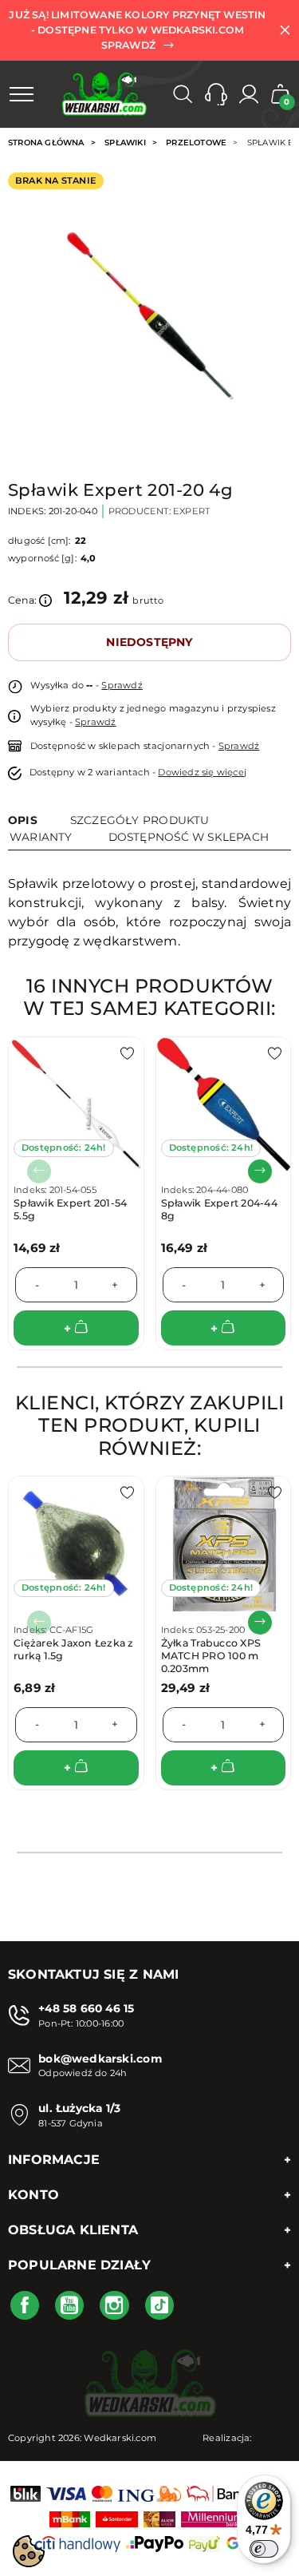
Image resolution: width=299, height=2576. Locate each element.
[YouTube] (69, 2305)
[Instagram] (114, 2305)
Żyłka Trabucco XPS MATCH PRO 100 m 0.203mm (211, 1656)
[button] (216, 94)
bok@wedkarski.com (100, 2058)
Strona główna (46, 142)
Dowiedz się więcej (202, 772)
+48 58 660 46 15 (86, 2008)
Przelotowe (196, 142)
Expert (191, 511)
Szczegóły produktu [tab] (140, 820)
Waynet (272, 2437)
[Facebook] (24, 2305)
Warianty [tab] (41, 836)
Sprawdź (121, 685)
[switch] (264, 2549)
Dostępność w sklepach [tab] (188, 836)
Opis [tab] (22, 820)
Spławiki (125, 142)
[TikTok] (159, 2305)
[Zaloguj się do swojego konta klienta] (248, 94)
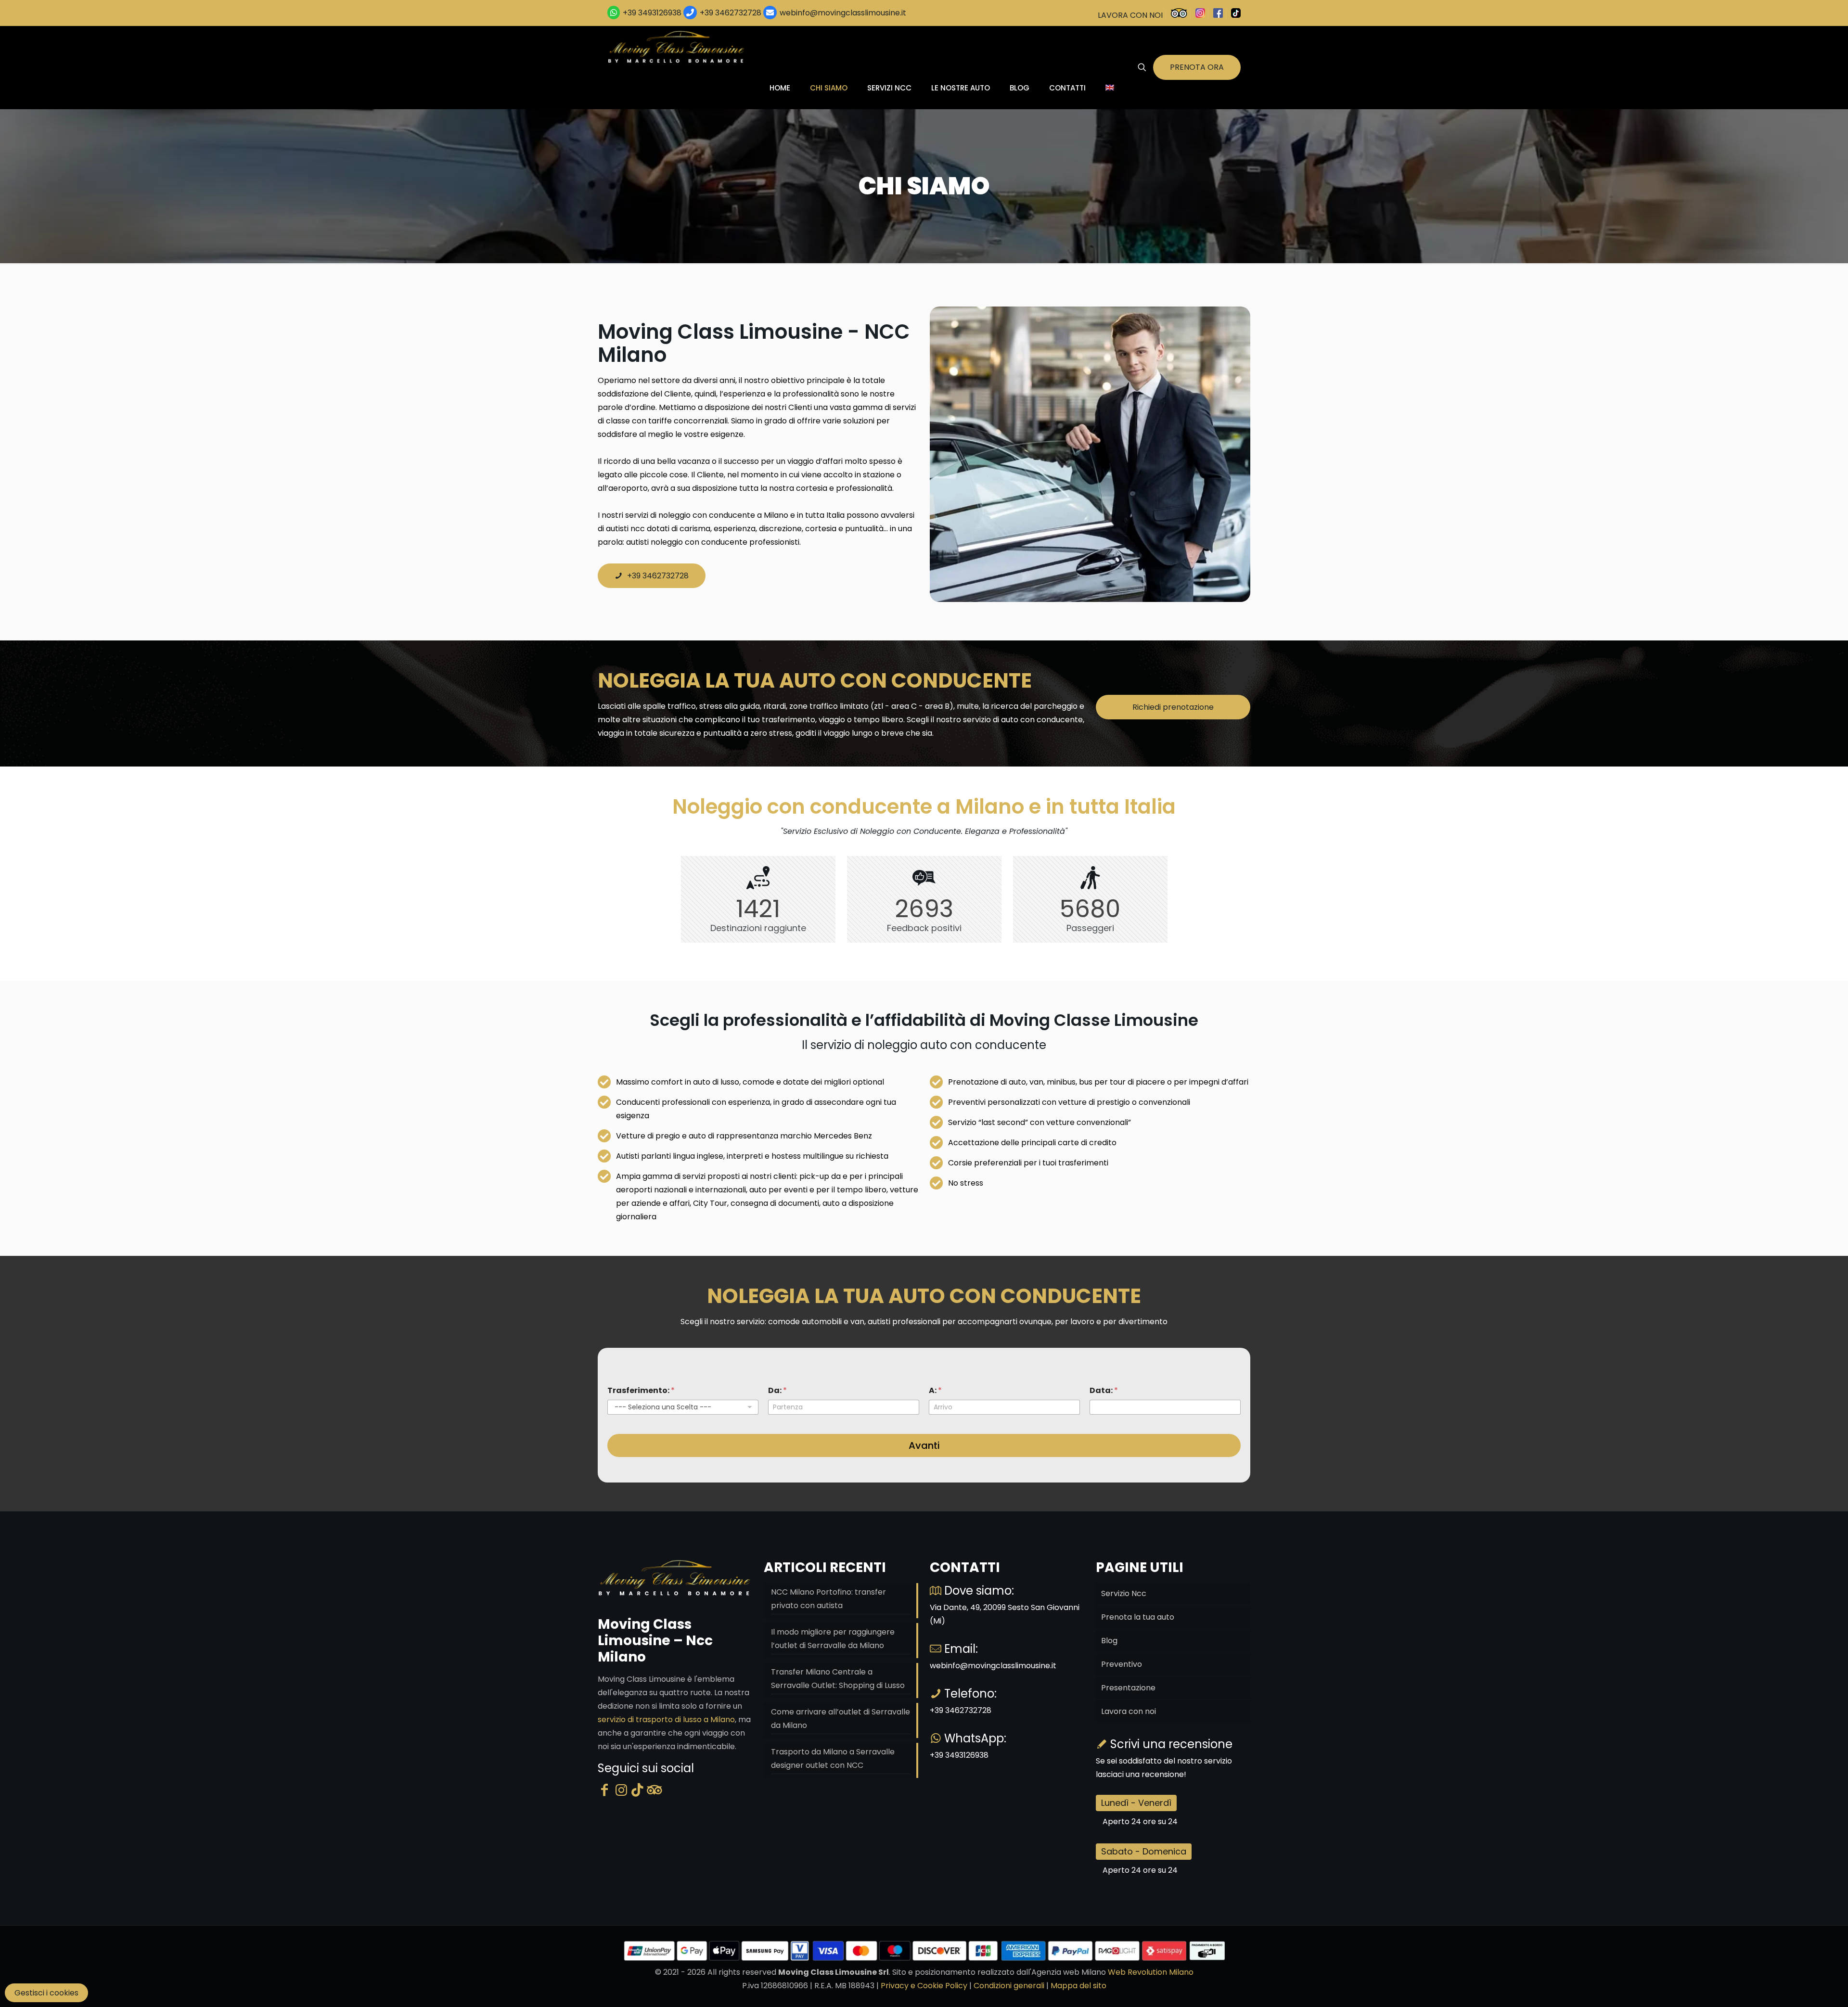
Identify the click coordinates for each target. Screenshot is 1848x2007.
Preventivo (1121, 1664)
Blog (1109, 1640)
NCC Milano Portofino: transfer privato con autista (828, 1598)
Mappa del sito (1078, 1985)
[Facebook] (604, 1790)
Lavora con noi (1128, 1711)
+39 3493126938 (652, 12)
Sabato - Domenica (1143, 1851)
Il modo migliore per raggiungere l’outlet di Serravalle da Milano (833, 1638)
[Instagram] (621, 1790)
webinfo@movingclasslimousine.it (842, 12)
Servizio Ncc (1123, 1593)
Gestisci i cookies (46, 1992)
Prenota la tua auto (1137, 1617)
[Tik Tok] (637, 1790)
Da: (777, 1390)
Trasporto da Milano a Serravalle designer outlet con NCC (833, 1758)
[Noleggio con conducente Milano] (676, 46)
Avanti (924, 1445)
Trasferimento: (641, 1390)
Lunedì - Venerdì (1136, 1803)
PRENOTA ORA (1197, 67)
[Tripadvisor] (654, 1790)
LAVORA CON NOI (1130, 15)
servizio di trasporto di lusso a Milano (666, 1719)
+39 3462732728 (730, 12)
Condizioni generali (1009, 1985)
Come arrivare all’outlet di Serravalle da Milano (840, 1718)
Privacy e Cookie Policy (924, 1985)
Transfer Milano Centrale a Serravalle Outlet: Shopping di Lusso (838, 1678)
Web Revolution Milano (1151, 1972)
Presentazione (1128, 1687)
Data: (1104, 1390)
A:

## Task statement
The data is to be returned exactly as it stands, pictures aside.

## Expected answer
Image resolution: width=299, height=2576. Locate each element.
[YouTube] (69, 2305)
[Instagram] (114, 2305)
Żyłka Trabucco XPS MATCH PRO 100 m 0.203mm (211, 1656)
[button] (216, 94)
bok@wedkarski.com (100, 2058)
Strona główna (46, 142)
Dowiedz się więcej (202, 772)
+48 58 660 46 15 (86, 2008)
Przelotowe (196, 142)
Expert (191, 511)
Szczegóły produktu [tab] (140, 820)
Waynet (272, 2437)
[Facebook] (24, 2305)
Warianty [tab] (41, 836)
Sprawdź (121, 685)
[switch] (264, 2549)
Dostępność w sklepach [tab] (188, 836)
Opis [tab] (22, 820)
Spławiki (125, 142)
[TikTok] (159, 2305)
[Zaloguj się do swojego konta klienta] (248, 94)
Identify the click coordinates for each target. Screenshot is 1848x2007.
Preventivo (1121, 1664)
Blog (1109, 1640)
NCC Milano Portofino: transfer privato con autista (828, 1598)
Mappa del sito (1078, 1985)
[Facebook] (604, 1790)
Lavora con noi (1128, 1711)
+39 3493126938 (652, 12)
Sabato - Domenica (1143, 1851)
Il modo migliore per raggiungere l’outlet di Serravalle da Milano (833, 1638)
[Instagram] (621, 1790)
webinfo@movingclasslimousine.it (842, 12)
Servizio Ncc (1123, 1593)
Gestisci i cookies (46, 1992)
Prenota la tua auto (1137, 1617)
[Tik Tok] (637, 1790)
Da: (777, 1390)
Trasporto da Milano a Serravalle designer outlet con NCC (833, 1758)
[Noleggio con conducente Milano] (676, 46)
Avanti (924, 1445)
Trasferimento: (641, 1390)
Lunedì - Venerdì (1136, 1803)
PRENOTA ORA (1197, 67)
[Tripadvisor] (654, 1790)
LAVORA CON NOI (1130, 15)
servizio di trasporto di lusso a Milano (666, 1719)
+39 3462732728 (730, 12)
Condizioni generali (1009, 1985)
Come arrivare all’outlet di Serravalle da Milano (840, 1718)
Privacy e Cookie Policy (924, 1985)
Transfer Milano Centrale a Serravalle Outlet: Shopping di Lusso (838, 1678)
Web Revolution Milano (1151, 1972)
Presentazione (1128, 1687)
Data: (1104, 1390)
A:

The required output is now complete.